## Problem to solve:
Down to the last line, repeat the data below exactly.

## Material to process:
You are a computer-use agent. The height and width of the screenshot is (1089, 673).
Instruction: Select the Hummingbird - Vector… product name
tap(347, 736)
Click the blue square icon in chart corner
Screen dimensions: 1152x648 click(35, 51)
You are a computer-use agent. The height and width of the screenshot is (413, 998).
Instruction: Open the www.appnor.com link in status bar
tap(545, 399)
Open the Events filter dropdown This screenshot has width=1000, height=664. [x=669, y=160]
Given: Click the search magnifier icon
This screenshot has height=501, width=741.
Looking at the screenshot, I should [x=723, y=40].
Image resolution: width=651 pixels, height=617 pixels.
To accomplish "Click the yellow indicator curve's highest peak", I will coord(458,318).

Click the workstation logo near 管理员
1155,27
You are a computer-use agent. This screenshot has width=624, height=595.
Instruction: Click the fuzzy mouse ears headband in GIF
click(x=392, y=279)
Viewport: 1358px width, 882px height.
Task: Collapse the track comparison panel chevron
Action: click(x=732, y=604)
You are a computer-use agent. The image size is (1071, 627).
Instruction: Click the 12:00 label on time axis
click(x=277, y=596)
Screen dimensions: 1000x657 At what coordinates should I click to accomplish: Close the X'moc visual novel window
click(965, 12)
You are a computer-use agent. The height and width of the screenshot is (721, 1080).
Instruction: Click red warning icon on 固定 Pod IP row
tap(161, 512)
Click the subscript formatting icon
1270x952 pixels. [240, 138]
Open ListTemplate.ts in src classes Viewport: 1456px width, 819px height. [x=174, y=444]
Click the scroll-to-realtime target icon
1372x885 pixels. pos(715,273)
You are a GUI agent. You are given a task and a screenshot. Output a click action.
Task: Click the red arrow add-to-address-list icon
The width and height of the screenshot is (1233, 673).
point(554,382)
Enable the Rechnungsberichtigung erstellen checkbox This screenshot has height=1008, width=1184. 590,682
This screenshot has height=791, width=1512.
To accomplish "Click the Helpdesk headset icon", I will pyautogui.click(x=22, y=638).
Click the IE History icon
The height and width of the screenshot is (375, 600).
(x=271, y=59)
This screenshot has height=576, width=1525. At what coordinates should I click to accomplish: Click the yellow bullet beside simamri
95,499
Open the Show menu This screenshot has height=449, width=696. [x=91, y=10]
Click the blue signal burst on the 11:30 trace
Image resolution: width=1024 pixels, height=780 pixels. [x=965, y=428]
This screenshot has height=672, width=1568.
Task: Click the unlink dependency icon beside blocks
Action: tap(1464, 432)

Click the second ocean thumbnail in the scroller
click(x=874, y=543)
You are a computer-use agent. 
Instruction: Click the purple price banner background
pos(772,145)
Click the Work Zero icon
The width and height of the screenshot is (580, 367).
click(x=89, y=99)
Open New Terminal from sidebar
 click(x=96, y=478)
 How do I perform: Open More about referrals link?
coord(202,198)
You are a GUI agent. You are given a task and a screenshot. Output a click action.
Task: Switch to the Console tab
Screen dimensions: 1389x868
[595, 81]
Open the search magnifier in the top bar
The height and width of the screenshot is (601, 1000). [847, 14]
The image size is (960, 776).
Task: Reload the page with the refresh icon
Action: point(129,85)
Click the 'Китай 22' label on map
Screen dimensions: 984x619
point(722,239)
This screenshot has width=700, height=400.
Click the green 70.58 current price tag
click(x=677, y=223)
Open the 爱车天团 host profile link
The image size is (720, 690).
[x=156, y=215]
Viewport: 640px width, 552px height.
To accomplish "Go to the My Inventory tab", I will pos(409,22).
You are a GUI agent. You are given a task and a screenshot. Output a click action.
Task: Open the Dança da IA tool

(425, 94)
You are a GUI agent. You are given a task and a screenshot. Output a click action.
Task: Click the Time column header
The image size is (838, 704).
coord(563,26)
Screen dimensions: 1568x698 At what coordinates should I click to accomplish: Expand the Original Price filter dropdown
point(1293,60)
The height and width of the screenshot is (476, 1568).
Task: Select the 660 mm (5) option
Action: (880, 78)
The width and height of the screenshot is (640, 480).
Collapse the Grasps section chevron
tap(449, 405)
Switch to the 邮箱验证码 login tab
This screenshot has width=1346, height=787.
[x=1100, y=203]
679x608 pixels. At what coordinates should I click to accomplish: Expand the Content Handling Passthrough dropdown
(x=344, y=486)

## Answer to this task:
You are a computer-use agent. The height and width of the screenshot is (1089, 673).
Instruction: Select the Hummingbird - Vector… product name
tap(347, 736)
Click the blue square icon in chart corner
Screen dimensions: 1152x648 click(35, 51)
You are a computer-use agent. The height and width of the screenshot is (413, 998).
Instruction: Open the www.appnor.com link in status bar
tap(545, 399)
Open the Events filter dropdown This screenshot has width=1000, height=664. [x=669, y=160]
Given: Click the search magnifier icon
This screenshot has height=501, width=741.
Looking at the screenshot, I should [x=723, y=40].
Image resolution: width=651 pixels, height=617 pixels.
To accomplish "Click the yellow indicator curve's highest peak", I will coord(458,318).

Click the workstation logo near 管理员
1155,27
You are a computer-use agent. This screenshot has width=624, height=595.
Instruction: Click the fuzzy mouse ears headband in GIF
click(x=392, y=279)
Viewport: 1358px width, 882px height.
Task: Collapse the track comparison panel chevron
Action: click(x=732, y=604)
You are a computer-use agent. The image size is (1071, 627).
Instruction: Click the 12:00 label on time axis
click(x=277, y=596)
Screen dimensions: 1000x657 At what coordinates should I click to accomplish: Close the X'moc visual novel window
click(965, 12)
You are a computer-use agent. The height and width of the screenshot is (721, 1080).
Instruction: Click red warning icon on 固定 Pod IP row
tap(161, 512)
Click the subscript formatting icon
1270x952 pixels. [240, 138]
Open ListTemplate.ts in src classes Viewport: 1456px width, 819px height. [x=174, y=444]
Click the scroll-to-realtime target icon
1372x885 pixels. pos(715,273)
You are a GUI agent. You are given a task and a screenshot. Output a click action.
Task: Click the red arrow add-to-address-list icon
The width and height of the screenshot is (1233, 673).
point(554,382)
Enable the Rechnungsberichtigung erstellen checkbox This screenshot has height=1008, width=1184. 590,682
This screenshot has height=791, width=1512.
To accomplish "Click the Helpdesk headset icon", I will pyautogui.click(x=22, y=638).
Click the IE History icon
The height and width of the screenshot is (375, 600).
(x=271, y=59)
This screenshot has height=576, width=1525. At what coordinates should I click to accomplish: Click the yellow bullet beside simamri
95,499
Open the Show menu This screenshot has height=449, width=696. [x=91, y=10]
Click the blue signal burst on the 11:30 trace
Image resolution: width=1024 pixels, height=780 pixels. [x=965, y=428]
This screenshot has height=672, width=1568.
Task: Click the unlink dependency icon beside blocks
Action: tap(1464, 432)

Click the second ocean thumbnail in the scroller
click(x=874, y=543)
You are a computer-use agent. 
Instruction: Click the purple price banner background
pos(772,145)
Click the Work Zero icon
The width and height of the screenshot is (580, 367).
click(x=89, y=99)
Open New Terminal from sidebar
 click(x=96, y=478)
 How do I perform: Open More about referrals link?
coord(202,198)
You are a GUI agent. You are given a task and a screenshot. Output a click action.
Task: Switch to the Console tab
Screen dimensions: 1389x868
[595, 81]
Open the search magnifier in the top bar
The height and width of the screenshot is (601, 1000). [847, 14]
The image size is (960, 776).
Task: Reload the page with the refresh icon
Action: point(129,85)
Click the 'Китай 22' label on map
Screen dimensions: 984x619
point(722,239)
This screenshot has width=700, height=400.
Click the green 70.58 current price tag
click(x=677, y=223)
Open the 爱车天团 host profile link
The image size is (720, 690).
[x=156, y=215]
Viewport: 640px width, 552px height.
To accomplish "Go to the My Inventory tab", I will pos(409,22).
You are a GUI agent. You are given a task and a screenshot. Output a click action.
Task: Open the Dança da IA tool

(425, 94)
You are a GUI agent. You are given a task and a screenshot. Output a click action.
Task: Click the Time column header
The image size is (838, 704).
coord(563,26)
Screen dimensions: 1568x698 At what coordinates should I click to accomplish: Expand the Original Price filter dropdown
point(1293,60)
The height and width of the screenshot is (476, 1568).
Task: Select the 660 mm (5) option
Action: (880, 78)
The width and height of the screenshot is (640, 480).
Collapse the Grasps section chevron
tap(449, 405)
Switch to the 邮箱验证码 login tab
This screenshot has width=1346, height=787.
[x=1100, y=203]
679x608 pixels. At what coordinates should I click to accomplish: Expand the Content Handling Passthrough dropdown
(x=344, y=486)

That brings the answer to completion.